March Madness can bring buzzer beaters, fun memories and in some cases, heartbreak. However, the tournament impacts players, teams, and the communities hosting the tournament in plenty of ways.

For example, the total revenue of last year’s NCAAA Tournament was $1.14 billion. This doubled 2020 and the pre pandemic tournaments.

The highest paid coach in college basketball is Bill Self who works for Kansas University at $10.2 million per year. Self makes more than the Kansas University’s Chancellor and the Kansas Governor combined.

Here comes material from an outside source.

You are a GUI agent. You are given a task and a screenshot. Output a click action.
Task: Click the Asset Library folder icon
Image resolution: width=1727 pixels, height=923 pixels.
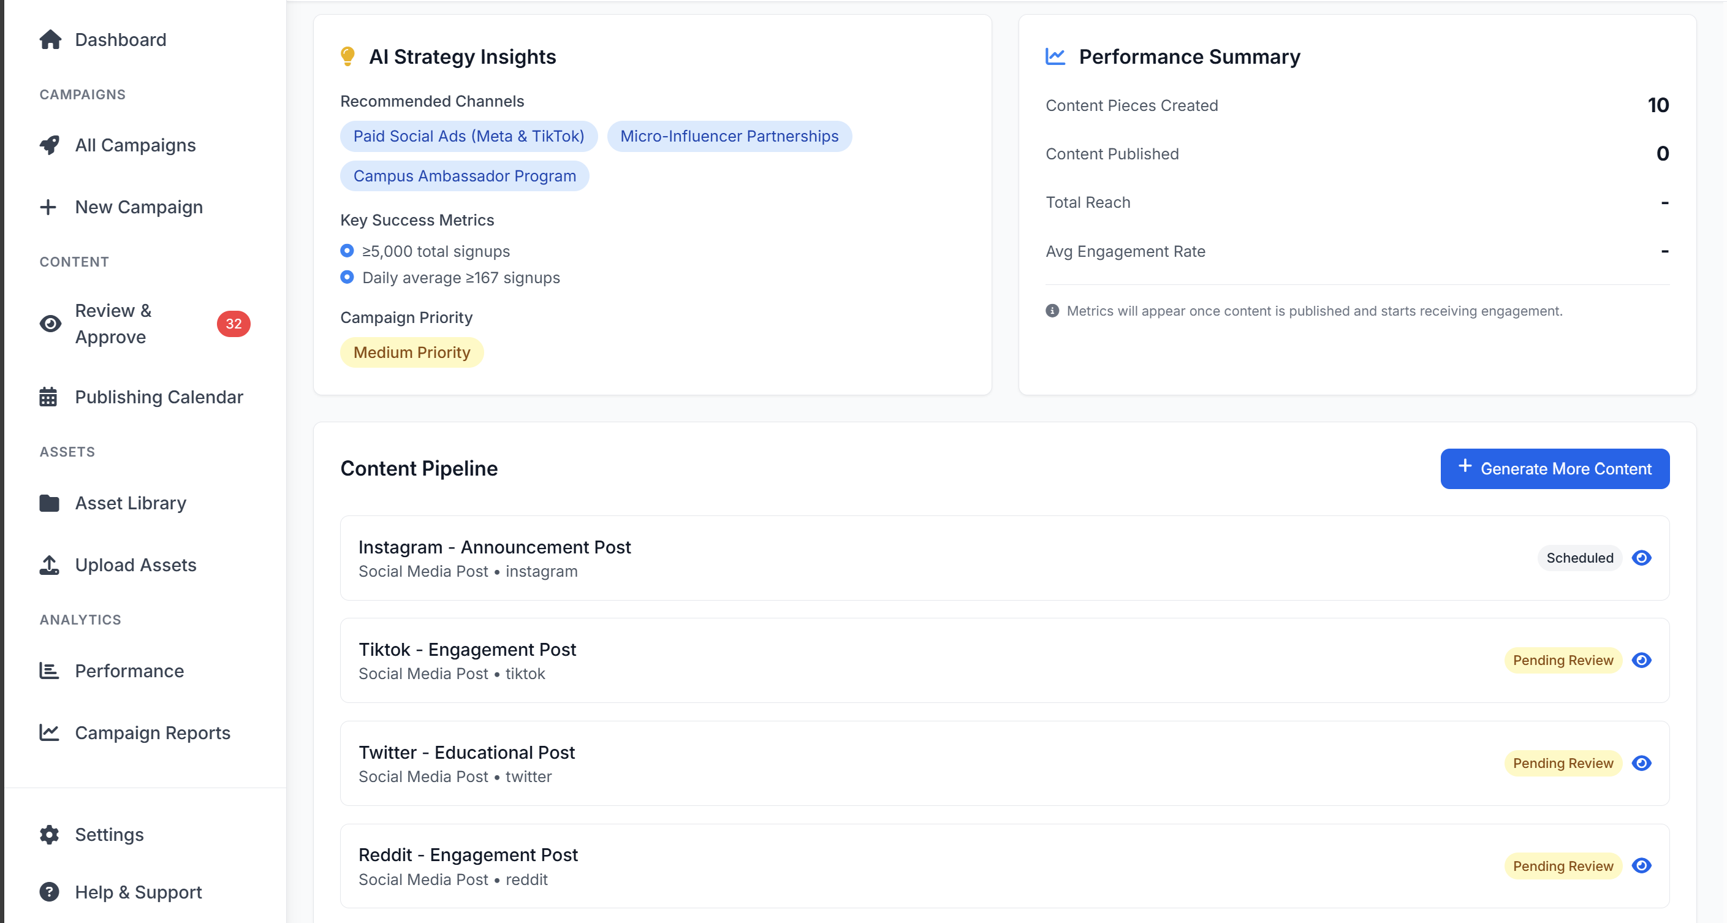tap(49, 503)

Houston, is the host of the Final Four this year for the Men’s NCAA Tournament. They are projected as a city to see $300 million dollars of impact.

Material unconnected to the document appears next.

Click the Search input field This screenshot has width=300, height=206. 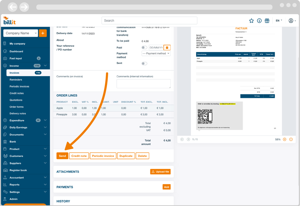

For those working who can not attend March Madness and might want to watch it in their office, $16.3 billion dollars are lost due to people watching March Madness during work. On average, six hours are spent watching March Madness by the average worker. In addition, 37% of Americans call sick or skip work to watch NCAA March Madness.

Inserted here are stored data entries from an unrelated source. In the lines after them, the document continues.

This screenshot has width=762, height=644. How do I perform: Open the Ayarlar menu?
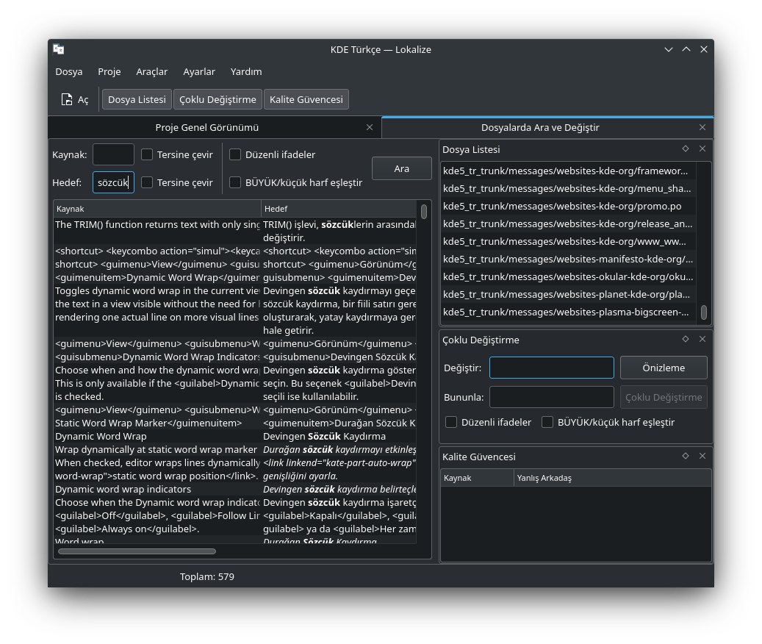click(x=198, y=71)
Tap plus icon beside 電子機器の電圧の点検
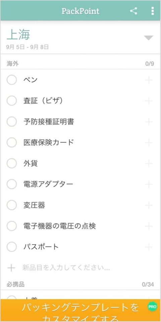 (x=149, y=226)
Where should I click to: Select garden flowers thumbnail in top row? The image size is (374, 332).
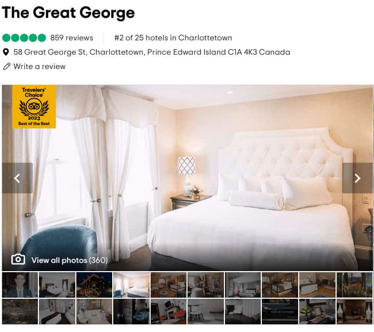[355, 285]
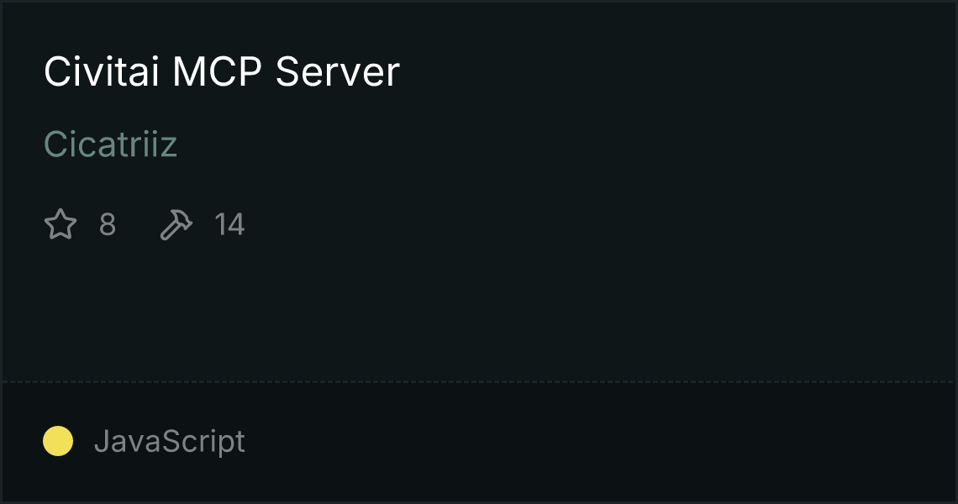958x504 pixels.
Task: View the server's 14 tools via hammer icon
Action: (x=176, y=224)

Besides Houston, 13 cities will be hosting the NCAA Men’s Tournament. Those cities include Dayton, Ohio Birmingham, Alabama, Des Moines, Iowa, Orlando, Florida, Sacramento, California, Albany, New York, Columbus, Ohio, Denver, Colorado, Greensboro, North Carolina, Las Vegas, Nevada, New York, New York, Kansas City, Missouri, and Louisville Kentucky.

Participation in trying to have the perfect bracket in America is at 36.5 million people. Furthermore, every year there are around 80 million brackets completed. Comparing it to the 2020 election, there were 156 million ballots casted. To have a perfect bracket, the odds are 9.2 quintillion.

Last year when Kansas vs. North Carolina played in the NCAA National Championship, 18.1 million people tuned into the action. On social media, 11.2 million social media posts happened about Match Madness in 2022.

This year will be the 84th NCAA Tournament, and the first NCAA Tournament took place in 1939. In the 1939 NCAA Tournament, only eight teams were in the field.